Envisage-t-on au moins une prompte mise aux normes ? Non. Ce seul établissement projette d’augmenter le nombre de ses victimes pour en envoyer 550.000 de plus à l‘abattoir chaque année, et dans des conditions certainement somptueuses. A-t-on affaire à une brebis galeuse ? Non puisque 36% de nos volailles restent élevées dans des systèmes « intensifs », c’est-à-dire des camps de concentration pour animaux (par rapport, malgré tout,  à 80% en 2003). S’agit-il d’une difficulté d’adaptation, d’une infraction, d’un choix particulier ? Non. Les éleveurs, l’Etat, l’INRA, tous gardent pour objectif primordial ni la connaissance scientifique ni les progrès de l’éthique, mais la « performance »  économique. Selon une étude menée par l’INRA lui-même entre 1991 et 2015, plus de 40% de ses études présentent un conflit d’intérêts et orientent leurs conclusions dans un sens favorable à l’industrie.

Que ne dirait-on encore, sans la crainte de lasser, des lapins, des porcs, des poissons, des taureaux, de tous les animaux, même sauvages, dont la torture est subventionnée et dont les défenseurs sont criminalisés ! Tandis qu’un tueur de loups ou d’ours, animaux protégés par des règlements internationaux, est, au pire, puni d’1€ « symbolique » de dommages et intérêts, l’association Alerte aux toxiques, qui dénonce l’usage des pesticides dans les vignobles bordelais, se trouve, elle, condamnée à 125.000€ d’amende, et L214 se voit encore infliger une amende de 5000€  avec interdiction de diffuser des images d’élevages concentrationnaires puisqu’elles enfreignent « le droit de propriété ». On comprend où sont les priorités.

La principale pression sur les industriels n’aura donc pas été exercée par la loi mais par les consommateurs, toujours plus nombreux à refuser les œufs de batterie, du moins en Europe. La société « Eurobird », comme elle s’appelle, qui fournit des cages d’occasion, s’occupe déjà d’en racheter pour les revendre au Soudan ou au Pakistan. Malheureusement pour les volailles, et même en Frace, les œufs ne sont pas tout. Ainsi, dans ce domaine comme à peu près tous les autres, non seulement rien ne s’améliore ni ne se stabilise mais tout se dégrade encore, grâce à des dirigeants successifs qui agissent en véritables ennemis de la Terre et du vivant, et qui se maintiennent au pouvoir avec les suffrages d’une population manipulée, inconsciente, indifférente ou complice.
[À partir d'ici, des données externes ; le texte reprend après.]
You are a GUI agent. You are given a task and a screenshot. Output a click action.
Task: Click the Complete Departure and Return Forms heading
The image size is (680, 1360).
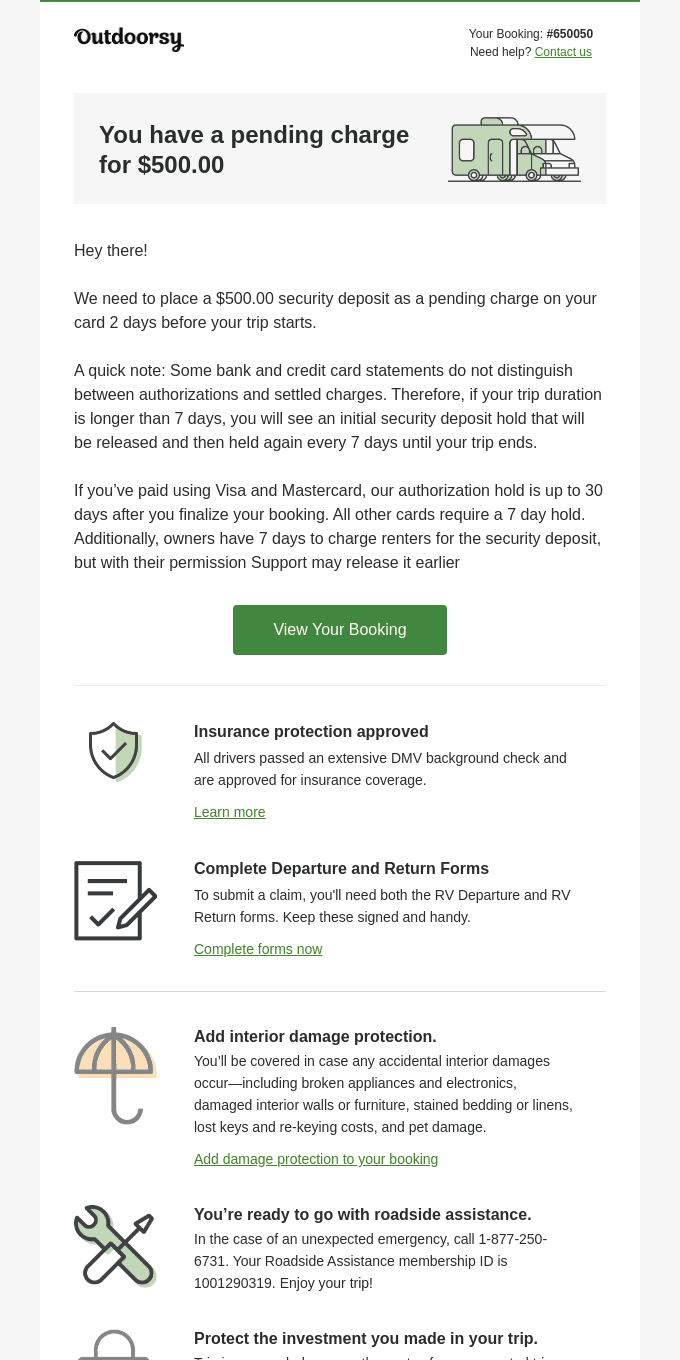pyautogui.click(x=341, y=868)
C’est bien ce qu’il n’y avait aucun mérite à prophétiser ici même, quelques pages plus haut, voici dix ans, hélas ! Le traitement des épizooties, confirme que « la solution finale », l’extermination, reste le traitement favori des responsables, comme on le voit avec la vache folle, la grippe aviaire et les volailles du Sud-Ouest ou la brucellose et les bouquetins du Bargy. Le tableau est complet. S’il ne fallait qu’un signe, un seul, pour montrer à quel point, depuis 10.000 ans, l’homme a perverti sa vie sur Terre, sa relation avec les autres animaux y suffirait.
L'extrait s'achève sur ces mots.